I’m sure some do. There’s a balance – making those big cuts is not easy. It’s all about mathematics; running a business has to be about the maths – numbers don’t lie. Looking from the bottom up, we’ve got some fantastic staff at Paperlinx that are engaged, passionate and are driven about this business. And considering what they’ve been though, that’s pretty amazing. We’ve got to get the business right and make it sustainable, though. Losing people hurts; it’s not something I wanted to do, but it had to be done and it had to be done quickly because, frankly, the business was heading for disaster.

How long do you think it would have had if things had carried on as they were?

My belief is that if we hadn’t made these changes, I’m not sure we would be talking today. But we’re on the right road now, and I’m as confident as anyone can be about a business.

How are you going to measure that success?

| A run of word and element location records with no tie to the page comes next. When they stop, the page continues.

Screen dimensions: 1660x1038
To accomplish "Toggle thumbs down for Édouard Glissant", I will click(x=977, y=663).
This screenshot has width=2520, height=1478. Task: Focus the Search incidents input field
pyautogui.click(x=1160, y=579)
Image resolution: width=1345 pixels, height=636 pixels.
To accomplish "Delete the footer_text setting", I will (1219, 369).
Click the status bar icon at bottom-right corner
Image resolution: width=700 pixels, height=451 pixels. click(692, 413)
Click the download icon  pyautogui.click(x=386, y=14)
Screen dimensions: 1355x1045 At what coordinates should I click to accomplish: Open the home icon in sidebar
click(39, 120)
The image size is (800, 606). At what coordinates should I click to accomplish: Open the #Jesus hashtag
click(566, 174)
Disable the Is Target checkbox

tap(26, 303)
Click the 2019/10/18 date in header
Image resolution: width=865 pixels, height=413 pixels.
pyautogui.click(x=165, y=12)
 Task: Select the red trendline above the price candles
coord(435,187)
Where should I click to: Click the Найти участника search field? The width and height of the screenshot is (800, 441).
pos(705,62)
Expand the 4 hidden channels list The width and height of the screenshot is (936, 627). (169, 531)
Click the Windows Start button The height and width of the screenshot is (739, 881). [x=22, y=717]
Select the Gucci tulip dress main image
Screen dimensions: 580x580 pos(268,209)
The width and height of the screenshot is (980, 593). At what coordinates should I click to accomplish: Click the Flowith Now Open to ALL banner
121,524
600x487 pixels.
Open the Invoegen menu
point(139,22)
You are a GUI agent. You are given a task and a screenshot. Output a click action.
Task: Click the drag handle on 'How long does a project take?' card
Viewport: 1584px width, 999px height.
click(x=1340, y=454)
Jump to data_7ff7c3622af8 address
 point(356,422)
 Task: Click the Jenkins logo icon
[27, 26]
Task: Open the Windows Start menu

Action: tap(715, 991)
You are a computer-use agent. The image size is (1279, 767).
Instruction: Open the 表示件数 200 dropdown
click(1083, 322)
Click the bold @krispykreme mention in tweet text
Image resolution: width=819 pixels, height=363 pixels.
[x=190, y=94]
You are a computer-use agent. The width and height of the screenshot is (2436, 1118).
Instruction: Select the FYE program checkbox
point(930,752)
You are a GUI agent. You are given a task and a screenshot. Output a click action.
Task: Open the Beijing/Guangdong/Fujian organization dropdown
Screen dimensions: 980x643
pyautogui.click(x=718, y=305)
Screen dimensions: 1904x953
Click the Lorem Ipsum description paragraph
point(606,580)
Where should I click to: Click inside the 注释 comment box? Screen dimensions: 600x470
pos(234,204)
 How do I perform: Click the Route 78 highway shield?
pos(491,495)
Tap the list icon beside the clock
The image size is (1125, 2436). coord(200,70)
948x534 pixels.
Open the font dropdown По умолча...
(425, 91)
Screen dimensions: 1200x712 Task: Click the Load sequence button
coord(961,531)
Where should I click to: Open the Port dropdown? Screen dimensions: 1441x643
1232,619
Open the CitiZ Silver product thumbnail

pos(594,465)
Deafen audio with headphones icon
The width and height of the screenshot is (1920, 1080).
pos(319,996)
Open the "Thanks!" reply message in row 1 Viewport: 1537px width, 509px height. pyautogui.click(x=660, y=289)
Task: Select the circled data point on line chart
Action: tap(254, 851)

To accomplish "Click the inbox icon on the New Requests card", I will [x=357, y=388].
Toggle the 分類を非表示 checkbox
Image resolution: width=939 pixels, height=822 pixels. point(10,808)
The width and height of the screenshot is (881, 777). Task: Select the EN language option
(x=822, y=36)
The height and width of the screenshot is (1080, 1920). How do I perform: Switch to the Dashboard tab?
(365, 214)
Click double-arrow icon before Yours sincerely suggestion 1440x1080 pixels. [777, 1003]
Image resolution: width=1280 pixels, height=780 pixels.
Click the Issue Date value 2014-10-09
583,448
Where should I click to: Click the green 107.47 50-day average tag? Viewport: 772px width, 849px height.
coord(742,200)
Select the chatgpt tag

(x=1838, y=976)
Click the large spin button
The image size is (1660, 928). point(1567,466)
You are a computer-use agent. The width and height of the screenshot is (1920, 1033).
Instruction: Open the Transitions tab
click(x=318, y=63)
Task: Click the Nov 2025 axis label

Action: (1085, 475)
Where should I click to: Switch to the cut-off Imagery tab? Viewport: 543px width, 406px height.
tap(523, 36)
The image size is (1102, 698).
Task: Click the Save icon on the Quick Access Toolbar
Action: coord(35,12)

When we start making acceptable, sustainable returns to shareholders. Let’s not beat around the bush, we’re going to make a large loss this year when our results come out, because we’ve done so much restructuring.

And next year?

I can’t make forward-looking statements, because we’re in media black-out right now, until we announce our results next month.

Will you still be in the UK next year, or are you heading back to Australia after your 12-month visa expires?

I’m here for a minimum of 12 months, and at this stage I can’t see me being here for less than two years, because there’s a lot to do. There’s a huge gap in this market for where we’re taking this business. We have got enormous opportunities coming up, we just need to mobilise.

So you’re in it for the long haul then?

Absolutely, my wife just went out and bought some kitchen utensils – you don’t do that if you’re only here for a few months.

When will you step back from an executive role and get back to enjoying your retirement, mojito in hand?

When we start making sustainable profits, with the right cost base, the right customer base and the right market positioning, then I can step back.

What’s your ultimate exit strategy though?

Passing on my Paperlinx shares in my will, knowing that they will generate great dividends for my descendants for years to come.